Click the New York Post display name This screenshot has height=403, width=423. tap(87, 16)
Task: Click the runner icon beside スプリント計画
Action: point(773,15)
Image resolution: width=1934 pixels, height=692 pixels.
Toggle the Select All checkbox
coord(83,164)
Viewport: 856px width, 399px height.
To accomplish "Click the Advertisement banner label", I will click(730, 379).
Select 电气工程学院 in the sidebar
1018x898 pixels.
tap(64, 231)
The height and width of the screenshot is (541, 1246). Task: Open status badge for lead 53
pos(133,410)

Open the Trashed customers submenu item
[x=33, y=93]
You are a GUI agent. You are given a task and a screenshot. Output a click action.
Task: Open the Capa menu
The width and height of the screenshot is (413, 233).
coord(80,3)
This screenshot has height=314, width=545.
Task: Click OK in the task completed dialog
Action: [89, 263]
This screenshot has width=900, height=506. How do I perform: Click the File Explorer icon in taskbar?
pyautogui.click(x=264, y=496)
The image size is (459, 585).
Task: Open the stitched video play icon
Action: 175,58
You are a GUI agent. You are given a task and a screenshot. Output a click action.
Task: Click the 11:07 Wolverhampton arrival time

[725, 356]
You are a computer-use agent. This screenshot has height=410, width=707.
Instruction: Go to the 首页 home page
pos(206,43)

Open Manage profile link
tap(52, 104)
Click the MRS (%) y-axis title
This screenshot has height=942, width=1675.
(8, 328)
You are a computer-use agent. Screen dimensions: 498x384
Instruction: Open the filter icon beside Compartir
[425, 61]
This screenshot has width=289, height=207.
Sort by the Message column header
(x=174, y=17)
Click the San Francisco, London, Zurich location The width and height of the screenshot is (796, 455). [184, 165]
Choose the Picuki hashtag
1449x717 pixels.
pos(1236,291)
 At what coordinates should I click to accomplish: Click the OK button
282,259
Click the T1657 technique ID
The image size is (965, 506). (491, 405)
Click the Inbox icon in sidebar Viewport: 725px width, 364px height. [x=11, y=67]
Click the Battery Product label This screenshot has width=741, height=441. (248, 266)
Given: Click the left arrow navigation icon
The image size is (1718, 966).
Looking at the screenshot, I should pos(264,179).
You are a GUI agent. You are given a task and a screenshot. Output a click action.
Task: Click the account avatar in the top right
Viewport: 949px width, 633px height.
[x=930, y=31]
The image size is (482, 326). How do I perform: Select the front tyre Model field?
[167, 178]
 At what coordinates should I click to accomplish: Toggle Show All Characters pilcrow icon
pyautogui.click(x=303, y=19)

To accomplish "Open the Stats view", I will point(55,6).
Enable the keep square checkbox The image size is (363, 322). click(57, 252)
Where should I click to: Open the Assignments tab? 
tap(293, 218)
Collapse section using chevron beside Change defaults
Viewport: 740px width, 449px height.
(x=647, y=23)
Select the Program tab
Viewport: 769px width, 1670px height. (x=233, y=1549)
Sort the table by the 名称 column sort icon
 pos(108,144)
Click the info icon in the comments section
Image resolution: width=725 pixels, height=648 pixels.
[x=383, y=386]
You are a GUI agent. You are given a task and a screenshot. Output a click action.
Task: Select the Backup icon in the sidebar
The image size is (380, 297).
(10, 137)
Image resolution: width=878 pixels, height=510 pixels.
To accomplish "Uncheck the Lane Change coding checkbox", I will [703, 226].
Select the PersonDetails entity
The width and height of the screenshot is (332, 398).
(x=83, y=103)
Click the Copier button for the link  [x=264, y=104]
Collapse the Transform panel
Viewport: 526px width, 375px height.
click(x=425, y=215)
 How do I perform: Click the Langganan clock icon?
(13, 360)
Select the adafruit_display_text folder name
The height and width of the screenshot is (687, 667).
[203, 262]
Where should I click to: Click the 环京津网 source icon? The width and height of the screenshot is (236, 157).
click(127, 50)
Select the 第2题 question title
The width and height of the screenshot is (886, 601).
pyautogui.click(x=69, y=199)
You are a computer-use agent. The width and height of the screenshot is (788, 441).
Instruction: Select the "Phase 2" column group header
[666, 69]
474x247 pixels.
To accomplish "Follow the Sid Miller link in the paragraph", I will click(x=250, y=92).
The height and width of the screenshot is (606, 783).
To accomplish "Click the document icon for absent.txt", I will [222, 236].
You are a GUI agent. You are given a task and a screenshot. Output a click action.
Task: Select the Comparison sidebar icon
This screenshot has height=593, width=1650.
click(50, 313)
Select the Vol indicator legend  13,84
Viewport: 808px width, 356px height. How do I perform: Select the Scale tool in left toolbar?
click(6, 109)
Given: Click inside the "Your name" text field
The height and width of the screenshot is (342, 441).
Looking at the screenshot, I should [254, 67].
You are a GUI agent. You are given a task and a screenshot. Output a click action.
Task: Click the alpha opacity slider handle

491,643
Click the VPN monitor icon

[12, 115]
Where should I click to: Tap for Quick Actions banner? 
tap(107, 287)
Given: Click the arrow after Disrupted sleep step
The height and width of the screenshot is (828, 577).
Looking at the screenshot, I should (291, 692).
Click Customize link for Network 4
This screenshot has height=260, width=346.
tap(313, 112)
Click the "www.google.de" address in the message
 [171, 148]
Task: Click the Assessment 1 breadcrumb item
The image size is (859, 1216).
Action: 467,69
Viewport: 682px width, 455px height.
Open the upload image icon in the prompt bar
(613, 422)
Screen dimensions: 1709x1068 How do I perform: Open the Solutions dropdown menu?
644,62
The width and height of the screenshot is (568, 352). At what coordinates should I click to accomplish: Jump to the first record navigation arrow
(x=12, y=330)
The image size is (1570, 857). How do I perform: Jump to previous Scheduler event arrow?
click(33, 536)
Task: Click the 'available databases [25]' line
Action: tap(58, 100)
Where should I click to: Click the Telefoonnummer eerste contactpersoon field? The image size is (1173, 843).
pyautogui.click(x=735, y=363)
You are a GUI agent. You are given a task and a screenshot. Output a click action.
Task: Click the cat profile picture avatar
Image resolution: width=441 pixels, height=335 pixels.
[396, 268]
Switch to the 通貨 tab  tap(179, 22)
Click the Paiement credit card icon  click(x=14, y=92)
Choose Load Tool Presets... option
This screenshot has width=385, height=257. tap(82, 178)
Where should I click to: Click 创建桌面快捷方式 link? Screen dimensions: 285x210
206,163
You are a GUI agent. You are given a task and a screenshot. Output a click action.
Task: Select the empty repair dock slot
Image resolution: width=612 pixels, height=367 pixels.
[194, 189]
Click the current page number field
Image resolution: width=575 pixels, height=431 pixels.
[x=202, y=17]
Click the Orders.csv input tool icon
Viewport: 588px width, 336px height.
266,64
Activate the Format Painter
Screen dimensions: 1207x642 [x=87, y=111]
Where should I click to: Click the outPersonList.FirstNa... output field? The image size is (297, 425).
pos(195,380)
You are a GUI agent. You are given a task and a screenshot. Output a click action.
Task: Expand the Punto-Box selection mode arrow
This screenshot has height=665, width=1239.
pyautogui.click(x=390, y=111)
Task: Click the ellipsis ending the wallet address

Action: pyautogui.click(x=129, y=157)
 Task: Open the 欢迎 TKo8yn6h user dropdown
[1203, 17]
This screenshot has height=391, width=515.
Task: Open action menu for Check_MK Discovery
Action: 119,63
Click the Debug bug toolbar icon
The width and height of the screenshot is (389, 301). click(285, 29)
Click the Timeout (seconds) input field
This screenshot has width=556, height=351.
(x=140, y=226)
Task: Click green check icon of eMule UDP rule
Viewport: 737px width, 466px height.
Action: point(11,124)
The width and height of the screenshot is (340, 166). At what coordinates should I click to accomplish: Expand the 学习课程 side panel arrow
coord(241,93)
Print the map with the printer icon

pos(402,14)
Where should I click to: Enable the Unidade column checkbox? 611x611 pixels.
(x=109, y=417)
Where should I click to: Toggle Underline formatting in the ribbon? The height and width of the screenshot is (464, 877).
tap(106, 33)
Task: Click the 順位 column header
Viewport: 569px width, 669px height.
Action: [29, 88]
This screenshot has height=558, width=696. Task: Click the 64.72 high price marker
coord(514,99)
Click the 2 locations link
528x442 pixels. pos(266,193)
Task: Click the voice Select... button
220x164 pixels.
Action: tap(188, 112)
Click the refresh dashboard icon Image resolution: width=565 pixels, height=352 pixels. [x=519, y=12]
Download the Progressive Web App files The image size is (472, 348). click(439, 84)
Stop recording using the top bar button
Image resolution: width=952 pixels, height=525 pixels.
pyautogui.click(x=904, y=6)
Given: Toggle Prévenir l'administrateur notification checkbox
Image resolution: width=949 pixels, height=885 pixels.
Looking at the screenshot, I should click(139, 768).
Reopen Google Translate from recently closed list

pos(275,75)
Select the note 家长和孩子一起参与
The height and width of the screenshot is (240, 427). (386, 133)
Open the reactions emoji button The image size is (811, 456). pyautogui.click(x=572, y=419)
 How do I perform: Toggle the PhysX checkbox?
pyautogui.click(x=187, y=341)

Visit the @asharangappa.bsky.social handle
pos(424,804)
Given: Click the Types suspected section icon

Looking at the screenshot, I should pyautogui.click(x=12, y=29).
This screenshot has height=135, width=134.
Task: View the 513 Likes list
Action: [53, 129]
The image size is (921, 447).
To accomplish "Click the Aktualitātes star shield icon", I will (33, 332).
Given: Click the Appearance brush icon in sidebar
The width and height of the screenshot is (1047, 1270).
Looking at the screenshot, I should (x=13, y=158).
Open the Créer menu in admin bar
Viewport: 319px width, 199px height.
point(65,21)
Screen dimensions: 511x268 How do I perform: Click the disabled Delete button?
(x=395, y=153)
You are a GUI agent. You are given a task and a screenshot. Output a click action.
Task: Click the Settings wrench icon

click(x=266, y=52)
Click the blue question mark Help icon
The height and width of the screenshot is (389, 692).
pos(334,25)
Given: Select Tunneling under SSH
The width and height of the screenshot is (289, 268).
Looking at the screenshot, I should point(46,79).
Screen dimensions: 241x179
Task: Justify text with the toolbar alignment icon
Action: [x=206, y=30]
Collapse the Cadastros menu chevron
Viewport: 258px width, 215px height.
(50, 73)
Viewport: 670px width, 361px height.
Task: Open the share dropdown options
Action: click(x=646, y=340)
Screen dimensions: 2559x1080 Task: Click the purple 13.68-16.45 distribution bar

_____

▶ [Exercise details]: Output should match, line for line, the stretch of the material above from the line holding "The width and height of the screenshot is (340, 166)." through the line holding "Given: Toggle Prévenir".

▶ [Reply to the task]:
The width and height of the screenshot is (340, 166). At what coordinates should I click to accomplish: Expand the 学习课程 side panel arrow
coord(241,93)
Print the map with the printer icon

pos(402,14)
Where should I click to: Enable the Unidade column checkbox? 611x611 pixels.
(x=109, y=417)
Where should I click to: Toggle Underline formatting in the ribbon? The height and width of the screenshot is (464, 877).
tap(106, 33)
Task: Click the 順位 column header
Viewport: 569px width, 669px height.
Action: [29, 88]
This screenshot has height=558, width=696. Task: Click the 64.72 high price marker
coord(514,99)
Click the 2 locations link
528x442 pixels. pos(266,193)
Task: Click the voice Select... button
220x164 pixels.
Action: tap(188, 112)
Click the refresh dashboard icon Image resolution: width=565 pixels, height=352 pixels. [x=519, y=12]
Download the Progressive Web App files The image size is (472, 348). click(439, 84)
Stop recording using the top bar button
Image resolution: width=952 pixels, height=525 pixels.
pyautogui.click(x=904, y=6)
Given: Toggle Prévenir l'administrateur notification checkbox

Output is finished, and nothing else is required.